◆ **Data provided**

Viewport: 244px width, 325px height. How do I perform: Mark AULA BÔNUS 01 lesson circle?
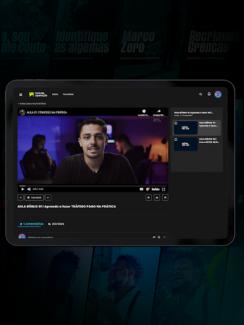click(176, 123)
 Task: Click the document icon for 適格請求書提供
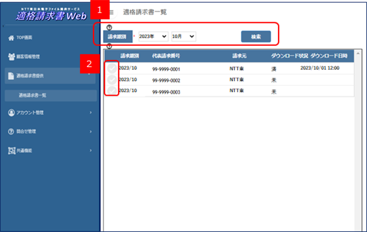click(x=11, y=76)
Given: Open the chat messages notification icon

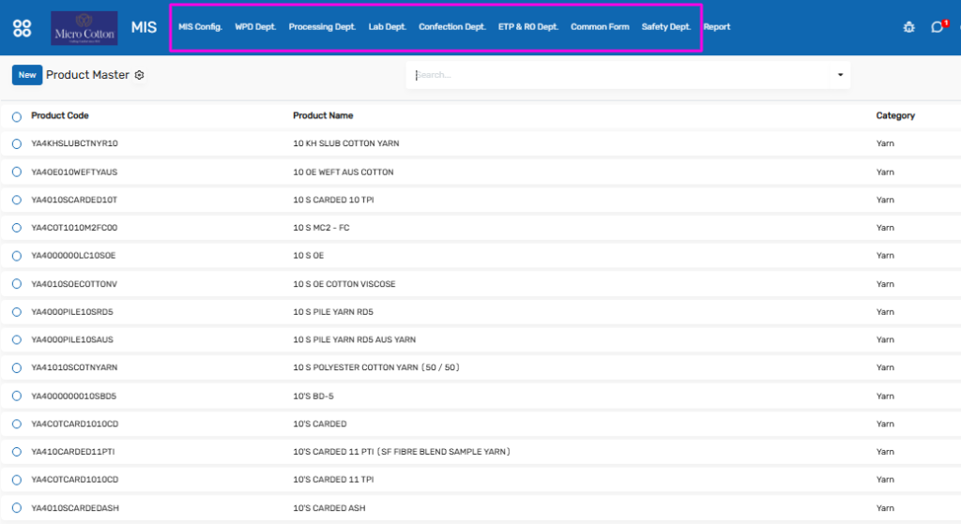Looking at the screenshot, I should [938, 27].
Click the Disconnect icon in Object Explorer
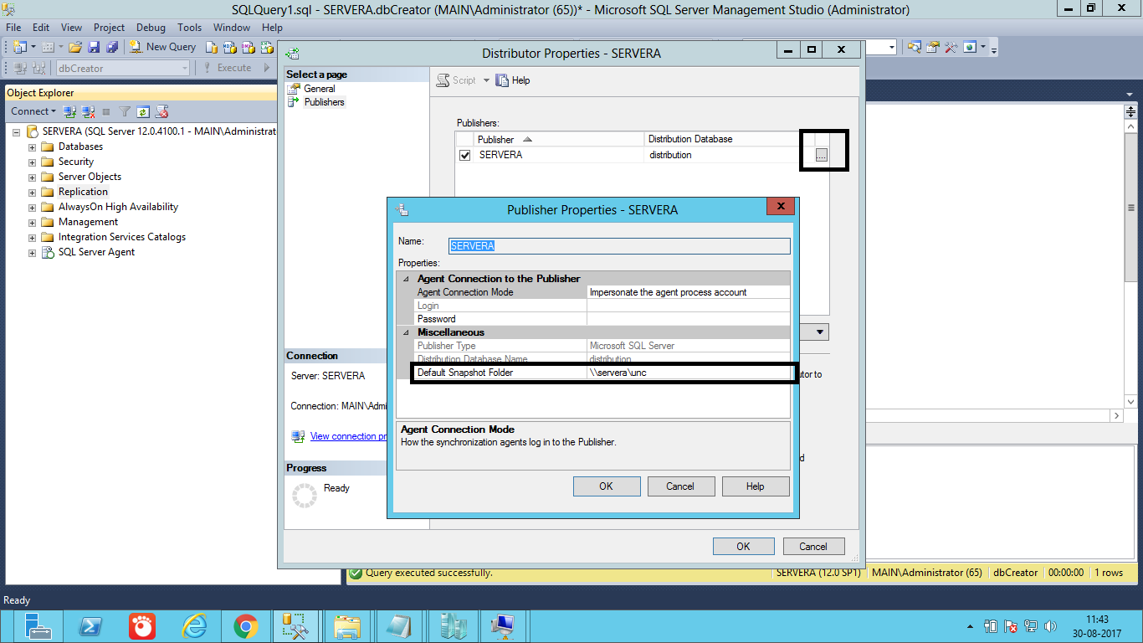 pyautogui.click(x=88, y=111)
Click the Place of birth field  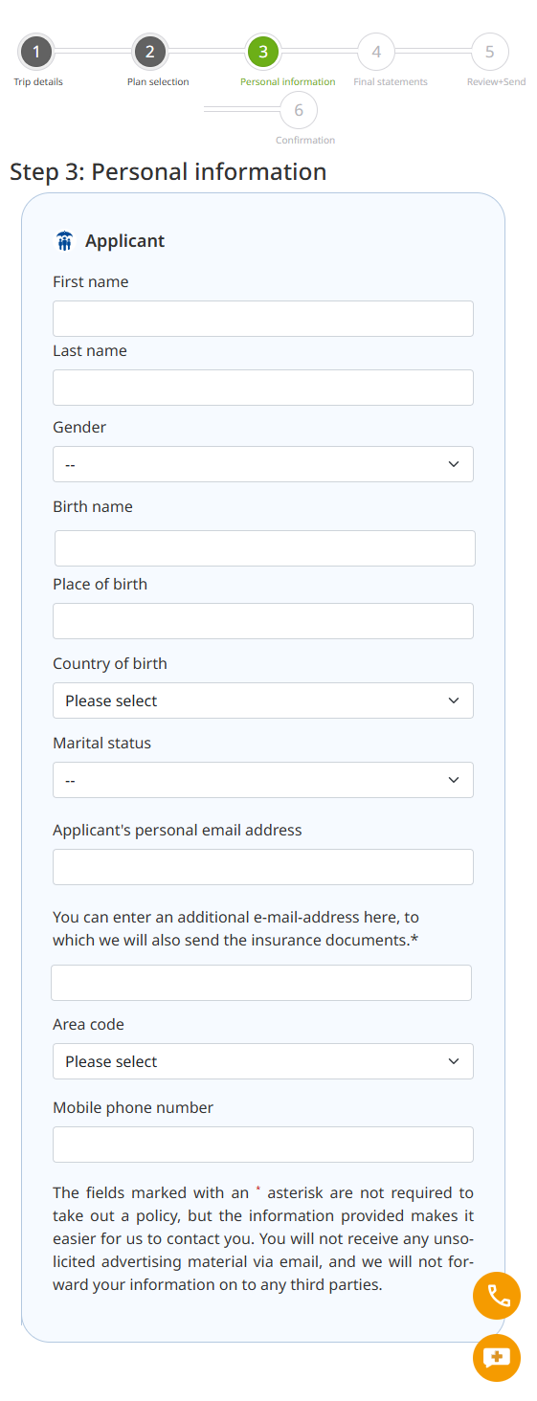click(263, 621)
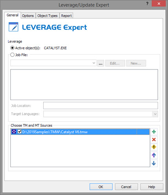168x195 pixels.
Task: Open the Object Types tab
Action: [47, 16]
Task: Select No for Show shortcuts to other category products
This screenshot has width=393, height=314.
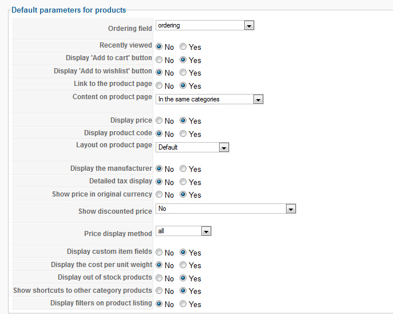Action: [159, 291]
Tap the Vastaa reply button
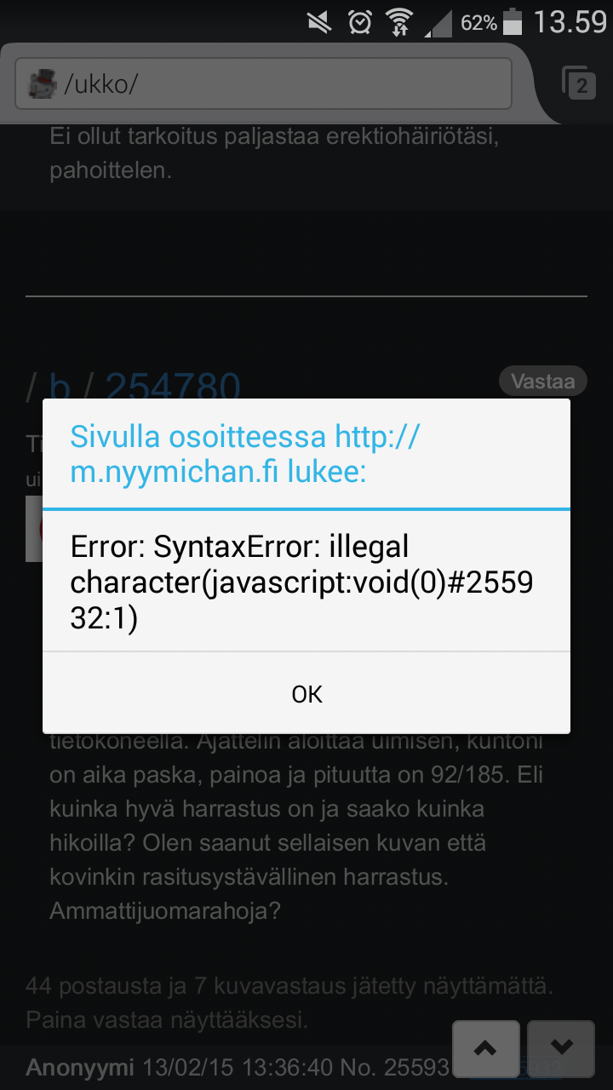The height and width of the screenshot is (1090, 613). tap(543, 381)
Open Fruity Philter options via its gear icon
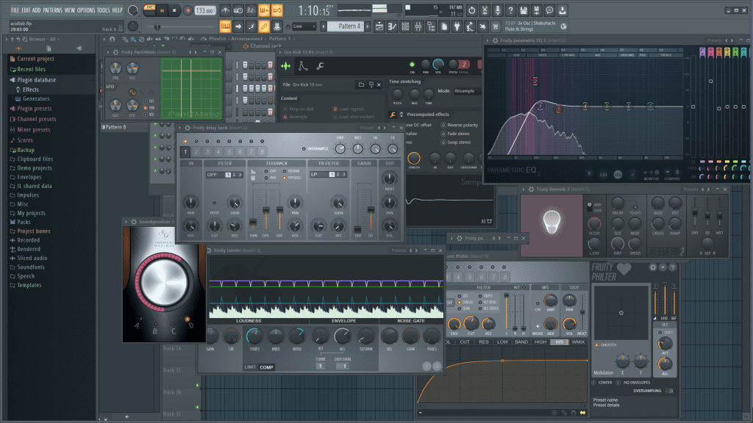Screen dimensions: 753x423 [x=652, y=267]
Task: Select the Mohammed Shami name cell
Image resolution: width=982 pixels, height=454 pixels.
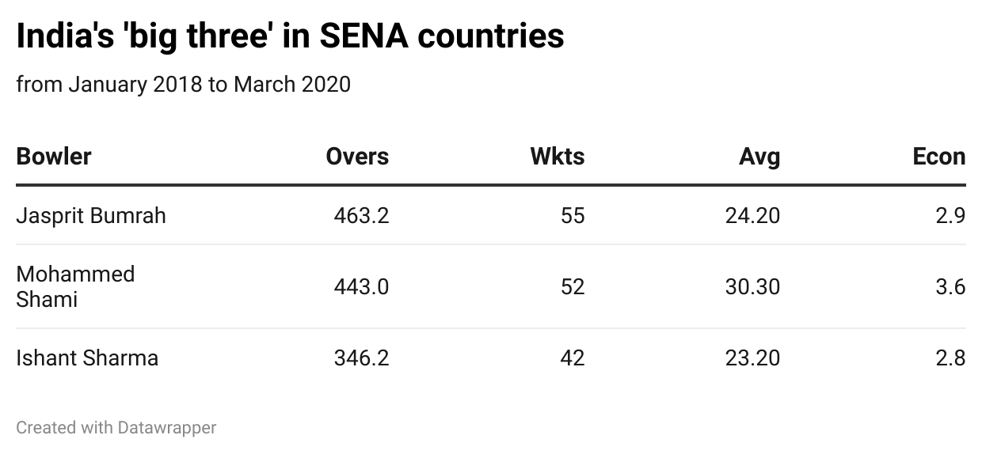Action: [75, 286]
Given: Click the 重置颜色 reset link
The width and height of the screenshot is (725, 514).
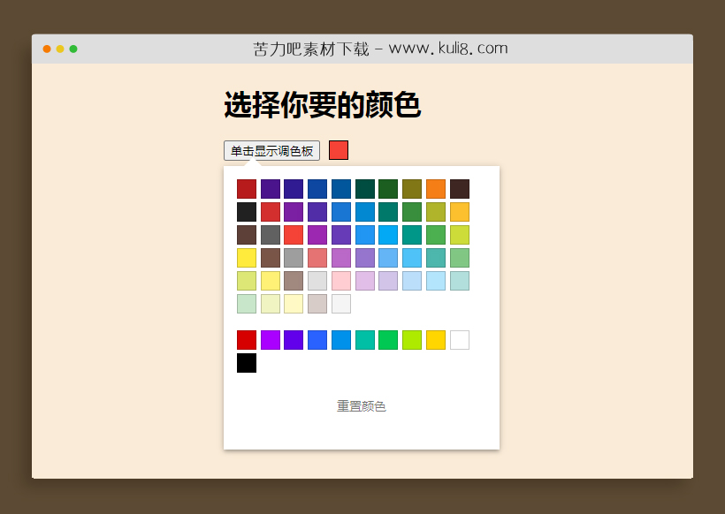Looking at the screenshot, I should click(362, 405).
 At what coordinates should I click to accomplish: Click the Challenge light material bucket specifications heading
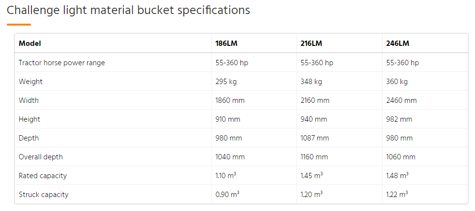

◆ **Try it**
Wherever the word "Select" occurs in the data above, copy the line it sits in.

◆ **Reply**
Task: Select No for Show shortcuts to other category products
Task: Select the Mohammed Shami name cell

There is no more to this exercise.